What Is Community Property with Rights of Survivorship?
Nevada is one of only a handful of community property states in the U.S., and it is one of the few that allows married couples to hold property as Community Property with Rights of Survivorship (CPRS). Under this form of ownership, both spouses own equal shares of the property, and upon the death of one spouse, full ownership transfers automatically to the survivor, no probate, no court involvement, no delay.
On the surface, this sounds identical to joint tenancy. The critical difference lies in how the IRS treats the property for tax purposes when one spouse dies, and the financial impact can be substantial.
The Stepped-Up Basis: Why CPRS Saves Money
When someone inherits property, the IRS allows what is called a stepped-up basis – the property’s cost basis is reset to its current fair market value at the time of the original owner’s death. This reduces or eliminates capital gains tax on any appreciation that occurred during the deceased owner’s lifetime.

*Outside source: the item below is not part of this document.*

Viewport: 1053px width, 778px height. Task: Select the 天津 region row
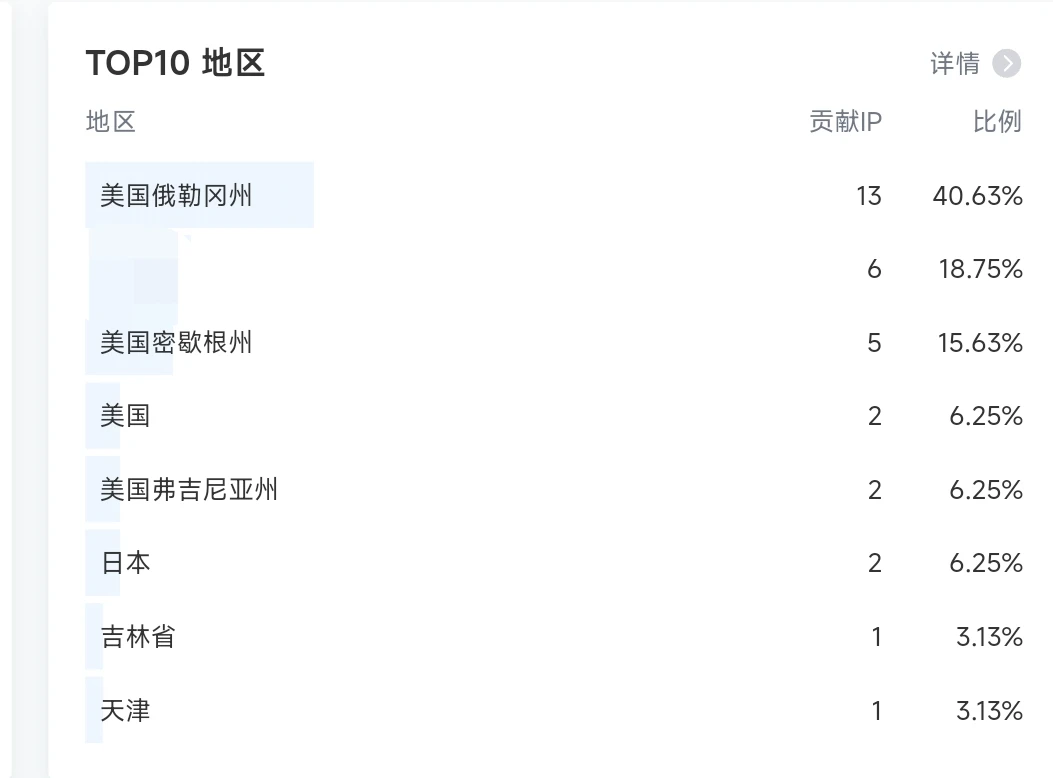pyautogui.click(x=126, y=711)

The difference between joint tenancy and CPRS comes down to how much of the property receives this stepped-up basis:
Joint Tenancy: Half a Step Up
In a joint tenancy, the stepped-up basis applies only to the deceased spouse’s half of the property. The surviving spouse’s original half retains its old cost basis, meaning any gain on that half is still subject to capital gains tax when the property is eventually sold.
CPRS: A Full Step Up
Under CPRS, both halves of the property receive a stepped-up basis upon the death of the first spouse. The entire property is reset to current market value. When the surviving spouse sells, the capital gain is measured from that new, higher basis – often resulting in little to no taxable gain at all.

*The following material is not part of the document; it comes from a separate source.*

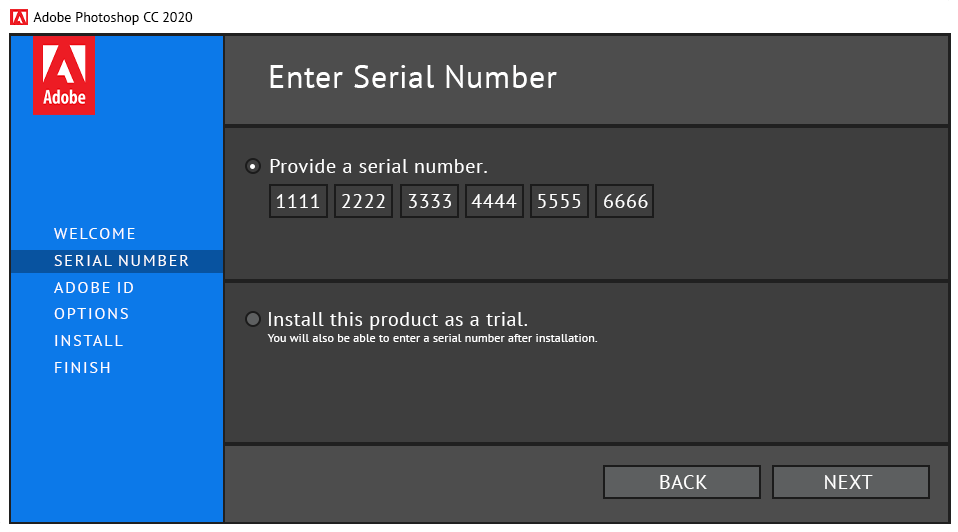
Task: Click the serial field containing 3333
Action: click(x=429, y=201)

This distinction is the difference between paying taxes on a large gain and paying nothing. According to the IRS rules on inherited property, this stepped-up basis provision is one of the most powerful and most underutilized tax advantages available to married property owners.

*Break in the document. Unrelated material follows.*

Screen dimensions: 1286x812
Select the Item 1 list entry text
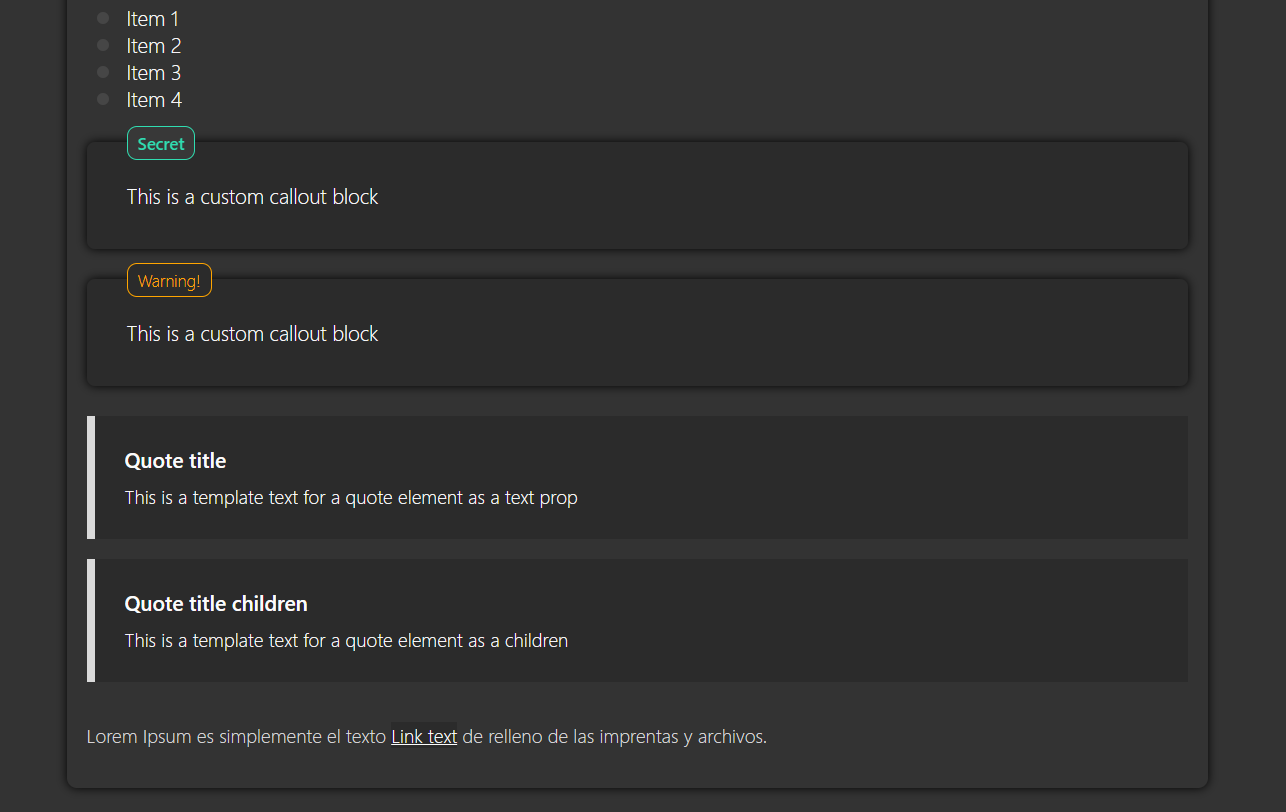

A Real-World Example: The Tax Cost of Joint Tenancy
Consider a married couple who purchases a home in Las Vegas for $100,000, taking title as joint tenants. Years later, the first spouse passes away. The surviving spouse sells the property for $600,000 to downsize.
Here is how the tax consequences play out under each scenario:
Under Joint Tenancy
- Total gain: $500,000
- Stepped-up basis applies to deceased spouse’s half only
- Surviving spouse’s taxable capital gain: $250,000
- This $250,000 counts against her capital gains and estate tax exemptions
Under CPRS
- Full stepped-up basis on entire property: $600,000
- Capital gain upon sale: $0
- Amount counted against estate tax exclusion: $0
The only difference was four words on the deed. By simply taking title as CPRS instead of joint tenants, the surviving spouse avoided a significant and entirely unnecessary tax bill.
This is not an edge case. Nevada home values have risen sharply in recent years, and the Nevada real estate market shows no sign of reversing course. What once seemed like a modest property can become a substantial taxable asset, and the way title is held will determine how much of that wealth the surviving spouse actually keeps.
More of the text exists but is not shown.